1. When you know they're going to be away, you want to pull a sickie. Seriously, what is the point of even going in to work if they aren't there? Who will I speak to? What will I do? Oh...why bother?
2. Your WhatsApp conversations are epic. The sign of a true Work Wife 4 Life is that the hours you spend together in work are simply not enough. So. Much. Gossip.
3. If anyone read your emails, you'd probably get fired. Partly due to the volume and partly due to the content. But she's worth it, so YOLO.
4. In fact, one form of communication is just not enough. Email, WhatsApp and G-Chat… why use one when you can procrastinate by using all three?
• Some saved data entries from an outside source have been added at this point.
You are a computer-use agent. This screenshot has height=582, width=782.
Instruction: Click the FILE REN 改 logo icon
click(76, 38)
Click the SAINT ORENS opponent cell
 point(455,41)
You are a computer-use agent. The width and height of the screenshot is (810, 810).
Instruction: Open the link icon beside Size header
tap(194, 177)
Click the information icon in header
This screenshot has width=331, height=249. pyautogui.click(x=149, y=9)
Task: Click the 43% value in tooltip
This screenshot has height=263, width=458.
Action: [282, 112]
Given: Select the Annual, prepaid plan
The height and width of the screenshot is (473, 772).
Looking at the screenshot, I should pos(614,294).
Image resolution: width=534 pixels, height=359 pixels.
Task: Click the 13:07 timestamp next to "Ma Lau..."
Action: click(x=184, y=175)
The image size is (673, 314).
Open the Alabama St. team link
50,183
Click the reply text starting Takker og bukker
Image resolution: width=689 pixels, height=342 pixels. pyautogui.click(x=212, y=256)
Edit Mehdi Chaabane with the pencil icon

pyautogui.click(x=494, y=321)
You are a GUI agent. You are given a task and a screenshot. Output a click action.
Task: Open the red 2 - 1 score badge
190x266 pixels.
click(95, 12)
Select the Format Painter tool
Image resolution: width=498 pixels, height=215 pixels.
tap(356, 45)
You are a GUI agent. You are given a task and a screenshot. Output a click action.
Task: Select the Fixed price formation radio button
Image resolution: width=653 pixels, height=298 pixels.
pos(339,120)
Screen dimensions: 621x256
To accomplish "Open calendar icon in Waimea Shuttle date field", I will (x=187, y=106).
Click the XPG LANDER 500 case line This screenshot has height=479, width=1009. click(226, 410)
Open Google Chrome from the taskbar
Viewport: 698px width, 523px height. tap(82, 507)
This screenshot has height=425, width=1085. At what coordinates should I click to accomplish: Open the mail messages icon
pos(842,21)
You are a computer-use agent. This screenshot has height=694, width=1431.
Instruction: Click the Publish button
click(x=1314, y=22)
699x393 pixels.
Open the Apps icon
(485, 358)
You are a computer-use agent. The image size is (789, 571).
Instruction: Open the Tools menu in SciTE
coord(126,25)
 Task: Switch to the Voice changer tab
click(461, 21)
That big report that's due can totally wait.
5. She makes the best cup of tea known to man. Friendships - even MARRIAGES - have been made or broken on the basis of bad tea making. You know it's true.
6. She is an awesome pre-date motivational speaker. No-one knows how to prep you for that mid-week Tinder date quite like she does, while you try to curl your hair in your tiny desk mirror.
7. You buy each other pointless little gifts. Whether it's your fave chocolate bar, or a box of Lemsip when you've got a cold, she NAILS it when it comes to small but meaningful gestures.
8. She is funny as f*ck and she always knows how to put a smile on your face. I mean, she should probably have her own stand-up show already. That thing she said about Gavin from HR's tie the other week? FLOORED ME.
9. She is the BEST drinking buddy. No-one knows you like the person you start drinking with from 5.30pm, on an empty stomach. What happens on after-work drinks, stays on after work drinks. If you can actually even remember what happened on after-work drinks, that is.
10. She has always got your back. Whether it's helping you go for that promotion or deal with the office bitch, she's always supportive and never competitive. She's there in your corner with a metaphorical shoulder rub, clean gum shield and bottle of water (Unless you're a boxer and your work wife is your trainer… in which case please feel free to take that metaphor literally).
11. She is your hangover guru. Painkillers? Check. Ready-prepared cover when you're in the loo vomming? Check. Words of much-needed support at this hard time? Definitely. The best work wives will even go and get you a medicinal bacon sandwich at lunch while you rest your tired eyes.
12. Your kitchen chats get you through the day. That awkward moment when another human walks into the loo/kitchen/other and forces you to stop bitching and make pretend small talk... "GO AWAY! Can't you see we are very busy here, Stranger Who We Work With?"
13. She never judges you. Even when your rage is building, the red mist descends and you go on a 500 word bitchy email rant about absolutely nothing, she never holds it against you. She nods, agrees and never speaks of it again.
14. Best of all, she's not just your work wife. She knows you inside out and you know she'll always be there for you, day or night.